#### Goal of the exercise:
Can you copy out the listing below word for word, from the line with "Click the present value table icon" through the line with "pyautogui.click(x=781, y=207)", both lines included, with the pictures left out?

====== Recorded data ======

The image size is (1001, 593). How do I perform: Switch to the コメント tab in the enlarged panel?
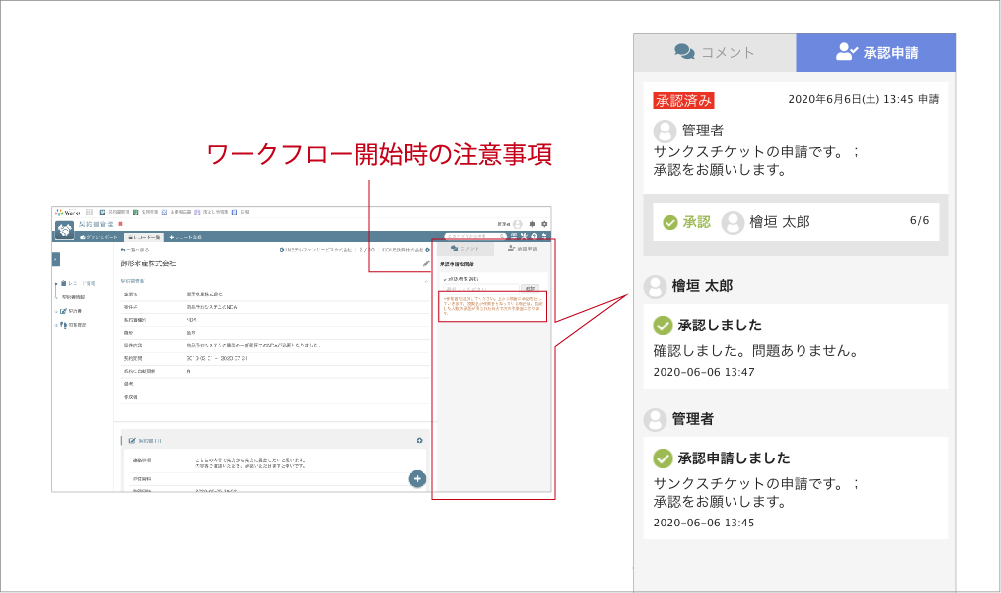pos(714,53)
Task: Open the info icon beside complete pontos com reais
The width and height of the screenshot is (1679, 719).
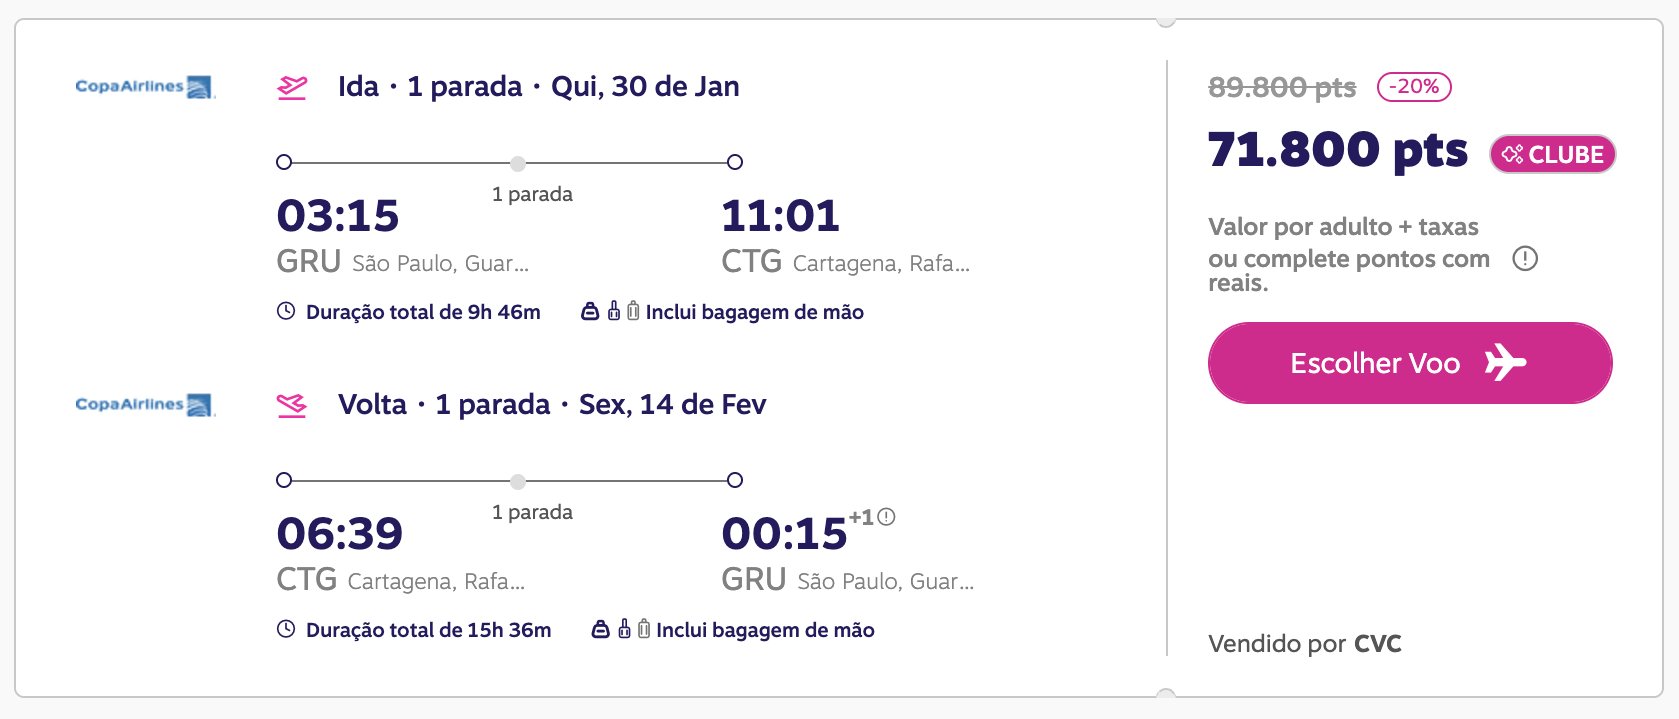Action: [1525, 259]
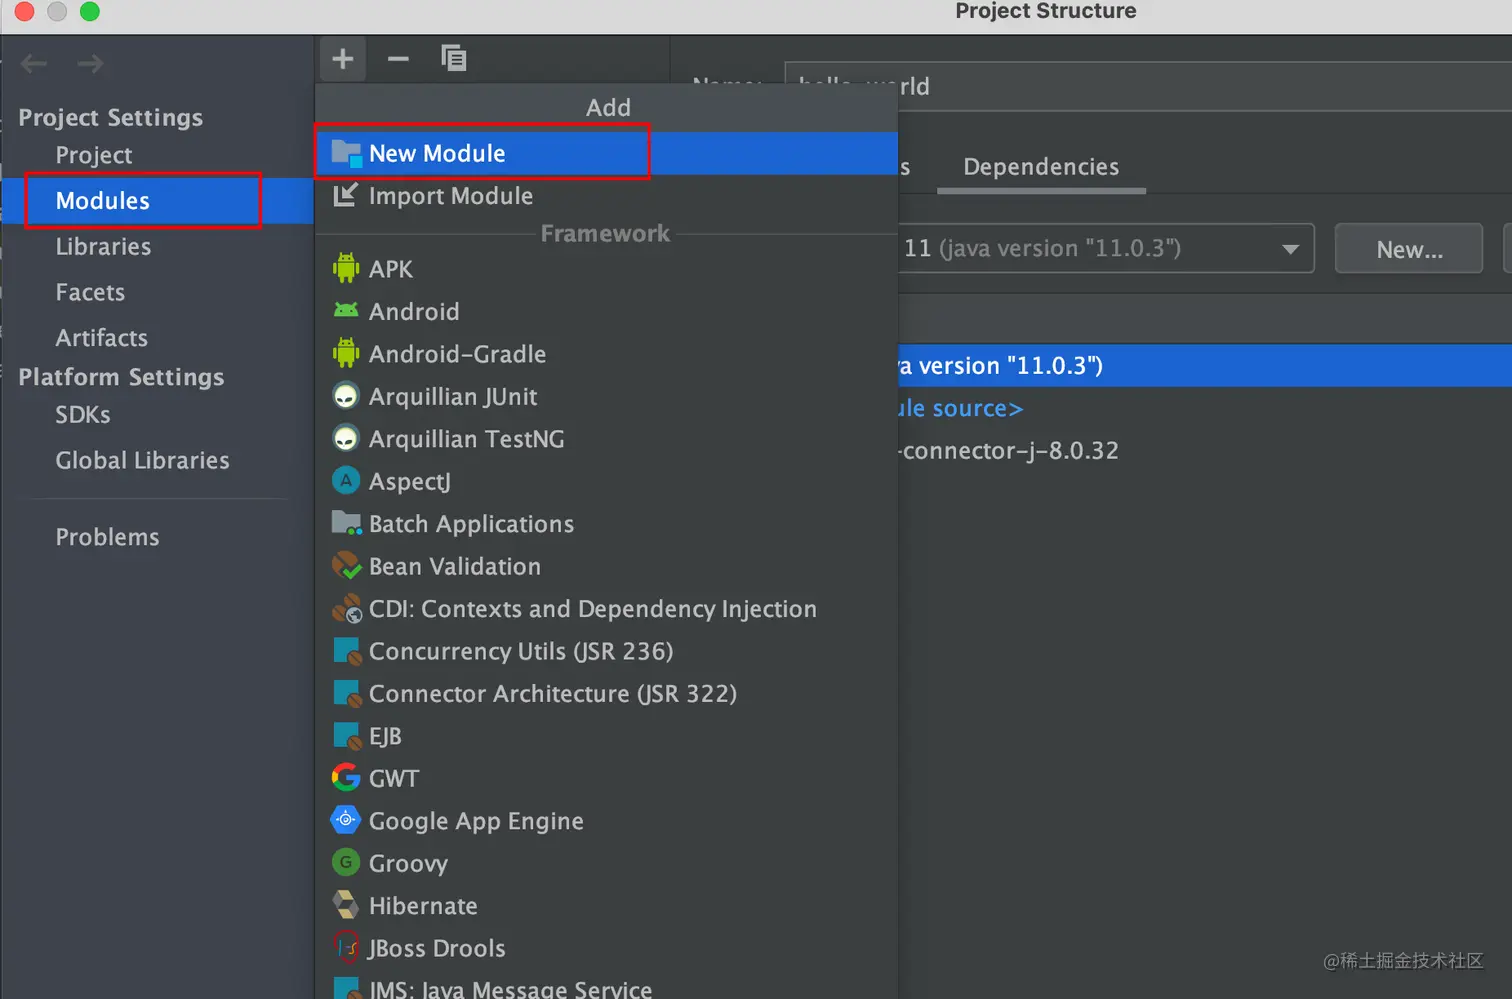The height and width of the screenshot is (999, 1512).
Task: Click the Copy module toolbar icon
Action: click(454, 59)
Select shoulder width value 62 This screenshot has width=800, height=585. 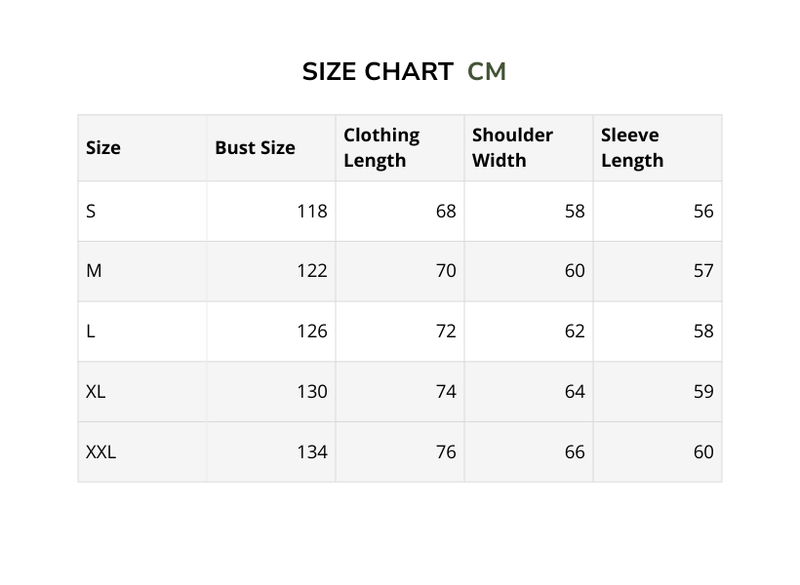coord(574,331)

======
====== Recorded data ======

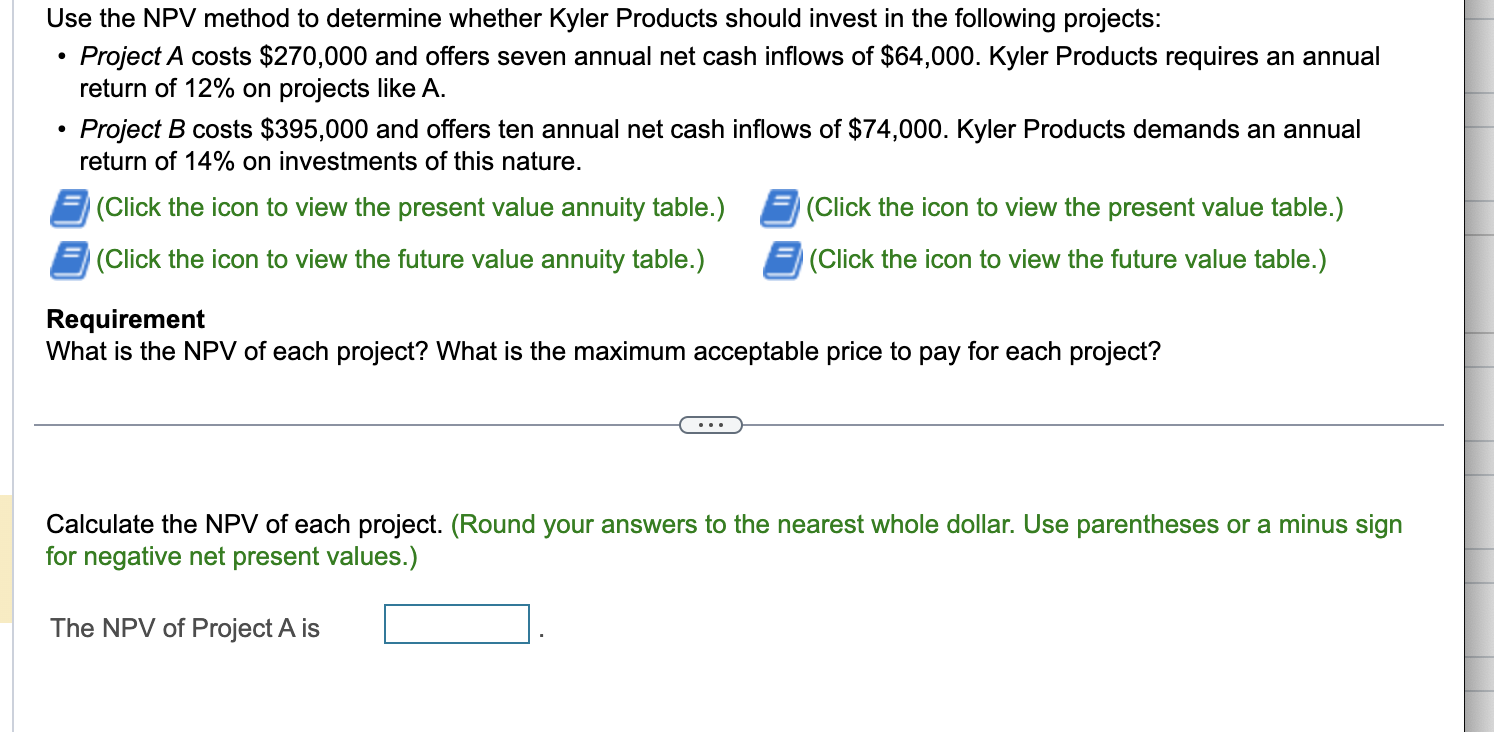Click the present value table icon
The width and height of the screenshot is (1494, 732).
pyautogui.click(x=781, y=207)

======

#### Final result:
Click the present value table icon
The width and height of the screenshot is (1494, 732).
pyautogui.click(x=781, y=207)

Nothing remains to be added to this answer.